The New York Times (NYT) published a piece on Saturday about how “Putin Quietly Signals He Is Open to a Cease-Fire in Ukraine”, which claimed that he’s been sending out feelers about this since September after fall 2022’s allegedly initial such attempt failed. The rest of the article explains how he supposedly came around to countenancing what’s presented by them as his tacit admission of strategic defeat. It then predictably ends on a skeptical note implying that neither he nor his country can be trusted.

For as intriguing as all this might sound to the average Westerner, the fact of the matter is that this alleged scoop is actually old news, and the details thereof were spun for political purposes. It was already assessed in September 2022 during four former Ukrainian regions’ referenda that “Russia’s Special Military Operation Might Soon Transform Into A Defense Of Its Own Borders” and that “Russia Will Still Strategically Win Even In The Scenario Of A Military Stalemate In Ukraine”.

Those analyses argued that Russia’s priority is to remove NATO-backed Ukrainian forces from the entirety of its newly unified regions, which presciently foresaw that the Line of Contact (LOC) would barely change from then until now with the notable exception of northern Kherson Region in November 2022. These calculations could have been accompanied by President Putin sending out some feelers to gauge whether that goal could possibly be achieved by diplomatic means as part of a larger deal.

He revealed in June of this year that spring 2022’s Istanbul peace process saw both sides agreeing on Ukraine’s return to constitutional neutrality and the imposition of strict limits upon its armed forces so there’s a certain logic inherent in him floating the restoration of that deal in fall 2022 after the referenda. He also strongly signaled that a political solution to the NATO-Russian proxy war is still possible on three separate occasions in the middle of that month so long as the West first curtails its arms supplies to Kiev.

President Putin’s admission of naivety about the West during his annual Q&A session was interpreted here as signaling that all such prior peace feelers shouldn’t be mistaken by the West as weakness since he said during the same event that Russia’s three goals will still be achieved. These are demilitarizing Ukraine, denazifying it, and restoring that country’s constitutional neutrality. He also reiterated that they could be accomplished by diplomatic means but that military ones will continue to be pursued if not.
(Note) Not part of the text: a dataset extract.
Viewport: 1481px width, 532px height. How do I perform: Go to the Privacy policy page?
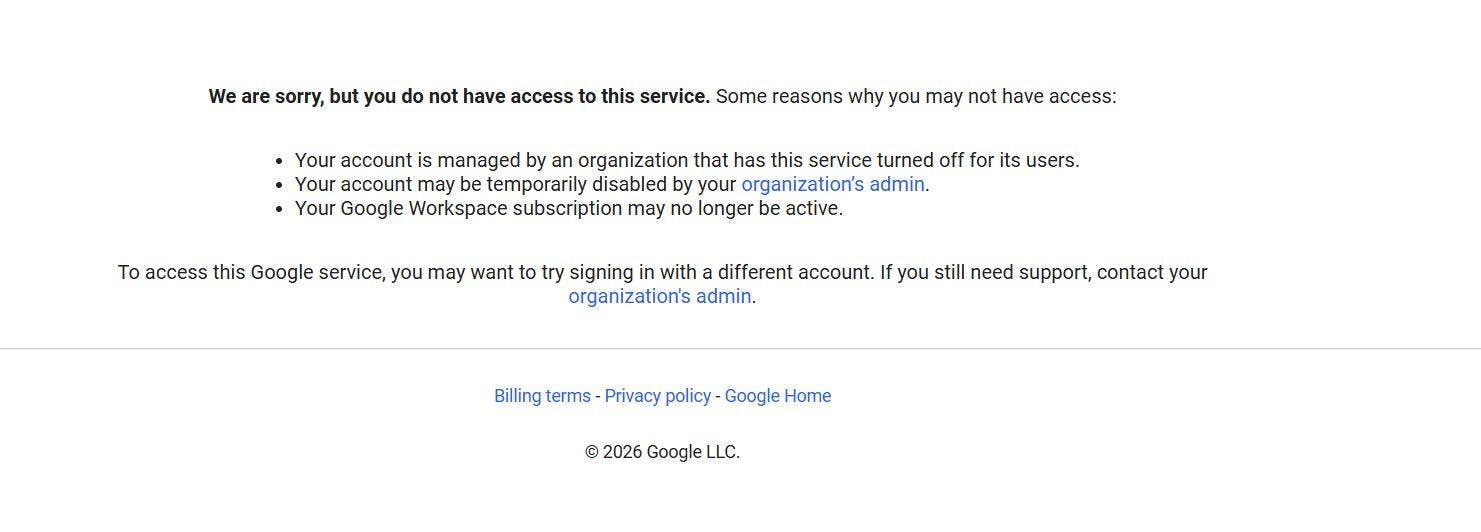point(657,396)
Several days after his session, “The Financial Times Spun Ukraine’s Defeat As A Victory To Justify Freezing The Conflict” along the lines of the “land-for-peace” proposal pushed by Republican presidential candidate Ramaswamy, former NATO Supreme Commander Admiral Staviridis, and Senator Vance. That outlet quoted an unnamed former US official who explicitly stated that “We have to flip the narrative and say that Putin has failed” in order to craft the publicly plausible pretext for bringing this about.
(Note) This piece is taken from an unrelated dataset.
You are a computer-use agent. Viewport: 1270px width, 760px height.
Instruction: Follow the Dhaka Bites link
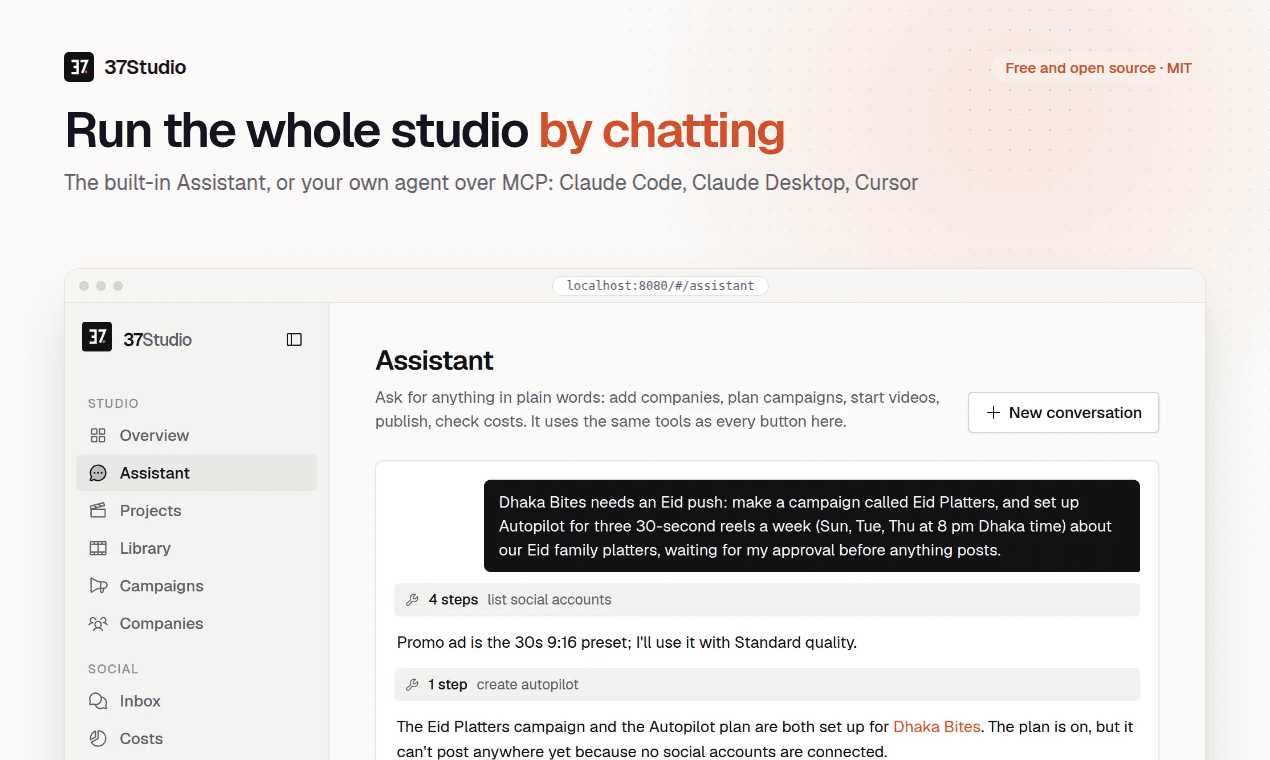click(937, 727)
Therein lies the ultimate narrative significance of the NYT’s falsely described scoop that spun everything in such a way as to mislead their targeted Western audience into thinking that President Putin tacitly admitted strategic defeat and is desperate for a ceasefire. As was earlier clarified, all of his actual and speculative peace feelers were aimed at achieving his country’s three goals through diplomatic means building upon the Istanbul peace process from spring 2022, not freezing the conflict for the sake of it.

The security concessions that Russia is requesting in exchange for an armistice, which importantly wouldn’t result in either it or Ukraine rescinding their territorial claims against the other, aren’t yet something that the West feels comfortable with. That New Cold War bloc seems sincerely interested in having Ukraine resume some sort of dialogue with Russia as the conflict winds down, ergo its recent pressure upon Zelensky to that end, but those aforesaid concessions are a bridge too far right now.
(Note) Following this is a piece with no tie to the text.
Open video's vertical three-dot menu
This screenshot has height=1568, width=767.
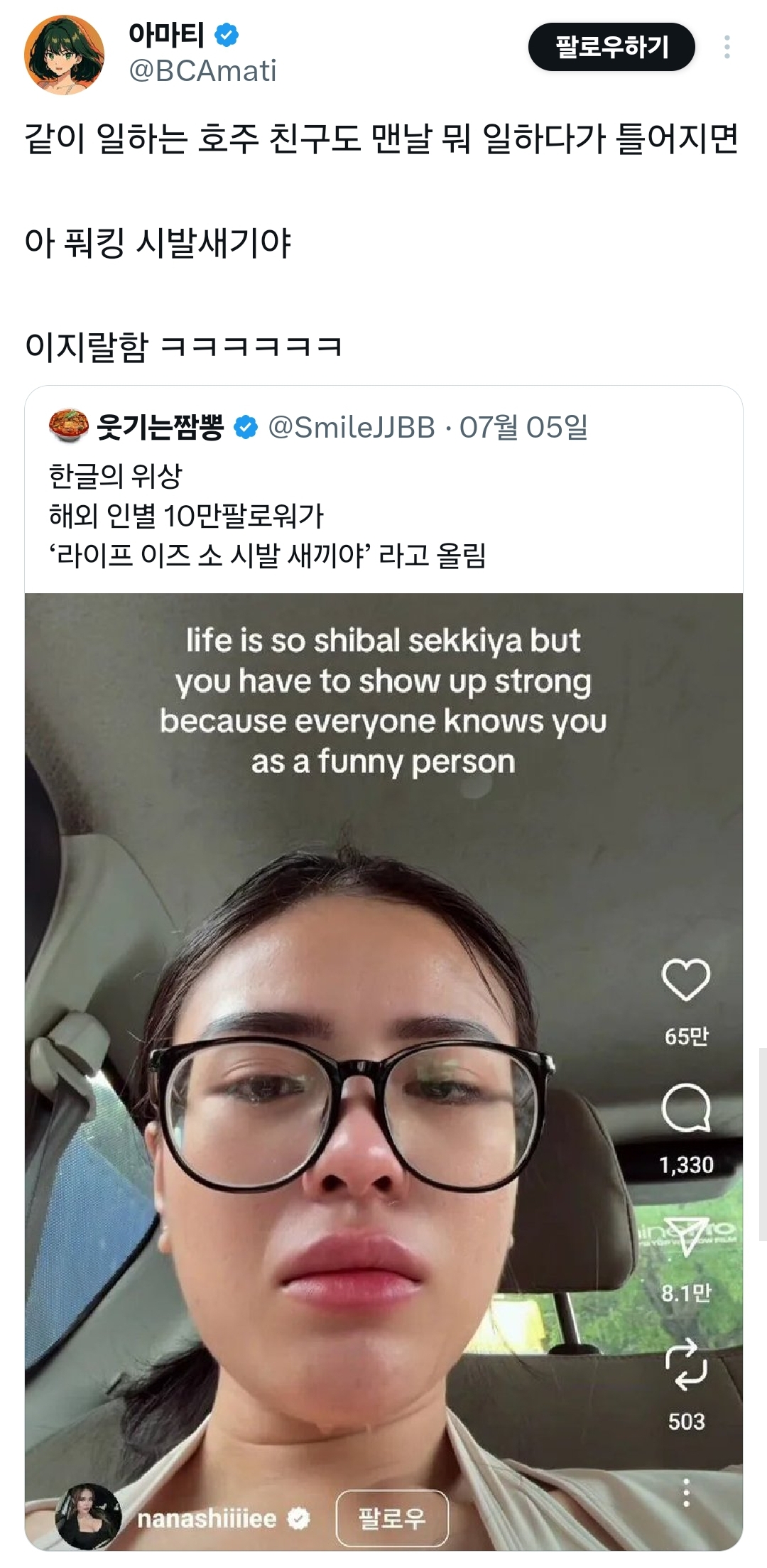pyautogui.click(x=685, y=1493)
Even so, the resumption of any talks would still represent a significant diplomatic concession after Ukraine formally ruled this out while the West said that it won’t participate in any discussions over that country’s future without it, hence this newfound information campaign. The Financial Times candidly spelled out the perception management plan, which the NYT is now dutifully following to a tee, all for the purpose of preconditioning the public to accept a compromise for ending this proxy war.

None of this insight is to suggest that another round of escalation isn’t possible, especially after Belarus warned that Poland is preparing to launch Belgorod-like terrorist proxy incursions, but just that this is the general direction in which everything is going after summer’s failed counteroffensive. In the absence of any Plan B and provided that no serious provocations transpire, the writing is on the wall, and it clearly says that the West is moving closer towards complying with Russia’s security requests in Ukraine.